The UK Government will no doubt be shocked if the referendum on 18 September results in a Yes vote. However, it has agreed to respect the outcome of the referendum and so we must assume that David Cameron will accept the Scottish Government’s invitation to open negotiations towards independence.
The first step will be the formation of two negotiating teams — Team Scotland and Team UK, as it were. These will be led by the governments of both Scotland and the UK, although the Scottish Government has indicated that it wants other political parties in Scotland to join with it in negotiating Scotland’s position. We would expect high level points to be set out by the governments, the detail to be negotiated by civil servants.
The Scottish Government anticipates a 19 month process between a Yes vote and a formal declaration of independence in March 2016.
What then would an independent Scotland look like?
The Scottish Government plan is for an interim constitution to be in place after March 2016 with a permanent constitution to be drafted by a constitutional convention composed of representatives of civil society after Scottish elections in May 2016.
The Scottish Government intends that the Queen will remain head of state. But this and other issues would presumably be up to the constitutional convention to determine in 2016.
Similarly the Scottish Parliament will continue to be a one chamber legislature, elected by proportional representation, a model rejected by UK voters for Westminster of course in a referendum in 2011.
The Scottish Government seeks to keep the pound sterling as the currency of an independent Scotland. The UK Government’s position is that Scotland can use the pound but that there will be no formal currency union. After a Yes vote this position could change but the unionist parties are united in denying any such possibility.
The UK has heavily integrated tax, pension, and welfare systems. It will certainly be possible to disentangle these but it may take longer than 19 months. In the course of such negotiations both sides may find that it makes sense to retain elements of close cooperation in the social security area, at least in the short to medium term.

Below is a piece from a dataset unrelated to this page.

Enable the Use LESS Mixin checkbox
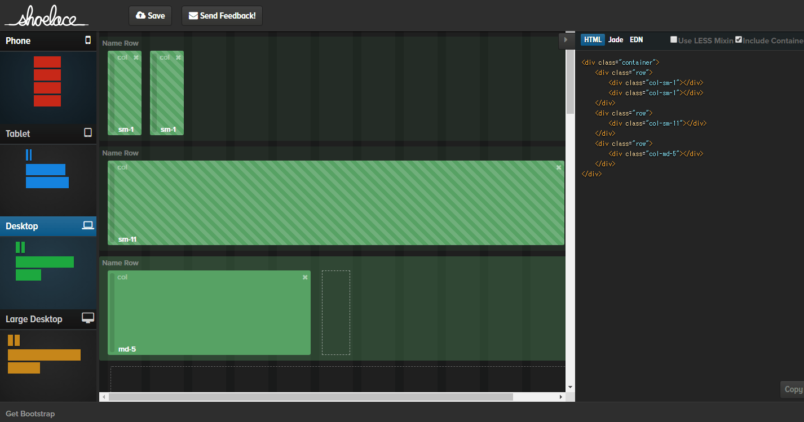 point(674,39)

The Scottish Government has put forward a vision of Scotland as a social democracy. It will be interesting if it follows through on plans to enshrine social rights in the constitution, such as entitlements to public services, healthcare, free higher education, and a minimum standard of living. The big question is: can Scotland afford this? It would seem that a new tax model would be needed to fund a significantly higher commitment to public spending.

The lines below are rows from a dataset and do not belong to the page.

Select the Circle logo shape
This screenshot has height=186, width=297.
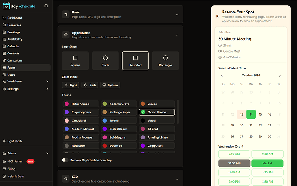coord(105,61)
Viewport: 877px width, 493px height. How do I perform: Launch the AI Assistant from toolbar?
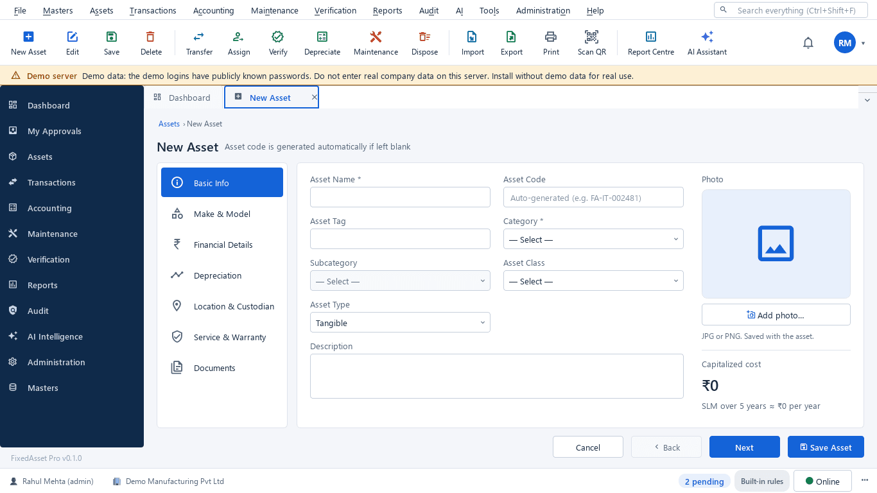click(x=707, y=43)
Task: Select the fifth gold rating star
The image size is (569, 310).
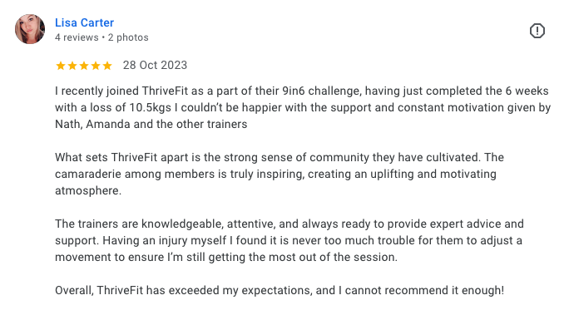Action: click(107, 66)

A third area of great interest is Scotland’s position in the world. One issue is defense. The SNP promises a Scotland free of nuclear weapons, including the removal of Trident submarines from the Clyde. This could create difficulties, both for Scotland in seeking to join NATO, but also for the remainder UK, which would need to find another base for Trident. The Scottish Government rejects firmly that it will be open to a deal on Trident’s location in turn for a currency union with London, but this may not be out of the question.
Another issue is that the Scottish Government takes a much more positive approach to the European Convention on Human Rights, than does the current UK government. In fact, the proposal is that the European Convention will become supreme law in Scotland, which even the Scottish Parliament could not legislate against. This contrasts with the current approach of the Conservative Party, and to some extent the Labour Party, in London which are both proposing to rebalance powers towards the UK Parliament and away from the European Court in Strasbourg.
Turning to the European Union, it seems clear to me that Scotland will be admitted to the EU but that the EU could drive a hard bargain on the terms of membership. Compromises are possible. Scotland does not, at present, qualify for, and in any case there is no appetite to join, the Eurozone, so a general commitment to work towards adopting the Euro may satisfy the EU. The Scottish Government also does not intend to apply for membership of the Schengen Area but will seek to remain a part the Common Travel Area, which would mean no borders and a free right to travel across the British and Irish isles.
The EU issue is also complicated because the UK’s own position in Europe is uncertain. Will the UK stay in the EU? The prospect of an in/out referendum after the next UK general election is very real. Another issue is whether an independent Scotland would gradually develop a much more pro-European mentality than we see in London. Would Scotland become positive rather than reluctant Europeans, and would Scotland seek to adopt the Euro in the medium to longer term? We don’t know for now. But if the UK votes to leave the EU, then this may well be the only option open to an independent Scotland in Europe.
To conclude, a written constitution, a stronger commitment to European human rights standards, a more pro-European Union attitude, and an attempt to build a more social welfarist state could bring about an independent Scotland that looks very different from the current UK. However, the bonds of union run deep, and if Scotland does achieve a currency union with the UK it will be tied closely to London’s tax structure. In such a scenario the economies, and therefore the constitutions, of the two countries, will surely continue to bear very many similarities. Much also depends upon relationships with the European Union. If the UK stays in the EU then Scotland and the UK could co-exist with a sterling currency union and a free travel area. If the UK votes to leave then Scotland will need to choose whether to do likewise or whether to align much more closely with Europe.